Mickaël, dit Mika, ancien responsable d’équipe de relais téléphonique fana d’enduro, a tout lâché en 2001 pour créer le spectacle avec le trialiste Patrick Bernard, alors que Rémi Julienne et Christophe Roblin s’occupaient de la partie voiture. « Ça n’a pas été facile à mettre en place car on partait vraiment de rien, se rappelle ce trentenaire venu du Nord. Le but était de limiter au maximum les risques de chutes. » Cela explique des réglages parfaits et, pour les pilotes, un travail qui loin de toute improvisation devient finalement routinier. « Côté motos, nous avons tout de suite choisi des supermotards, poursuit Mika.
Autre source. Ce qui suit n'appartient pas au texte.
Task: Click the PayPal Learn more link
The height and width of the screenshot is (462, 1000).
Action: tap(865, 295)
Ce sont les plus agiles. Une fois les véhicules mis au point et testés, 6 mois avant la première, on a commencé les répétitions sur un parking désaffecté. C’était ric-rac ! Mais la première dans le vrai décor fut un véritable succès. Même Roger Moore, qui avait atterri sur le set en hélicoptère juste avant, nous a applaudis. »

Évolutions dans les chorégraphies
Même sept ans après, le spectacle n’a eu de cesse d’évoluer. « Au début on partait en vainqueurs, mais en poussant un peu plus loin nos cascades et nos chorégraphies, nous sommes devenus des dingues de la sécurité. » Pompiers toujours prêts à intervenir, nettoyage régulier de la piste, couvertures chauffantes et véritable service de concession pour les motos et les autos, entraîneur sportif et activité physique quotidienne pour les pilotes… Les 5 cascadeurs moto qui s’exécutent chaque jour sont choyés. Ils passeront 3 shows dans la journée et se relaieront pour chuter et s’enflammer lors de la cascade finale, « la plus dure et la plus valorisante à exécuter », rappelle Michaël. Un véritable rite chez les cascadeurs de Disney, qui s’apprend pas à pas.
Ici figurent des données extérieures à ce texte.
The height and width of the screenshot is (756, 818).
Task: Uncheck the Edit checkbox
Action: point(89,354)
« On commence par la préparation du costume, décrit le patron. Cela prend 25 minutes pour 12 secondes de torche humaine. Celui qui apprend commence toujours par préparer ses collègues. Ensuite, on lui enflamme un bras pour tester sa phobie du feu et on observe ses réactions. Si tout se passe bien, on continue avec le torse. » Mais avant de s’enflammer, il faut parvenir à coucher la moto et se diriger en glissade vers le mur de flamme. Mika explique : « Tu bloques la roue arrière, poses la moto au sol, mets le garde-boue arrière dans l’axe de tes pieds et zip, tu maîtrises la glisse. Une bonne chute doit pouvoir s’exécuter les yeux fermés et le pilote doit savoir où s’arrêter. Il faut une bonne semaine d’entraînement pour maîtriser ce genre d’action. Les pilotes adorent car c’est de la vraie cascade ! »
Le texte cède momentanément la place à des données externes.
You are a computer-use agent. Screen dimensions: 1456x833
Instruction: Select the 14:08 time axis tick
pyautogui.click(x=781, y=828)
Crossmen plutôt que stunters
Mathieu est le premier à exécuter la figure dans la journée. « Il n’y a pas d’ordre de passage, explique-t-il. Les rôles sont distribués au briefing et l’on s’y tient pour la journée, ça nous évite la routine. » Alcootest (eh oui, sécurité oblige…), préparation de la torche… Dans 30 minutes, il entrera en scène sur l’une des 2 Sherco 250 spécialement préparées pour la chute. « Avant chaque show, je fais le vide et j’essaie d’ignorer le public, poursuit Mathieu. 3200 paires d’yeux dirigés vers vous, ça peut refroidir… » À 24 ans à peine, ce champion de France junior de trial bénéficie d’un self-control étonnant. « C’est comme ça qu’on les choisit », rappelle Michaël, qui organise chaque année le recrutement.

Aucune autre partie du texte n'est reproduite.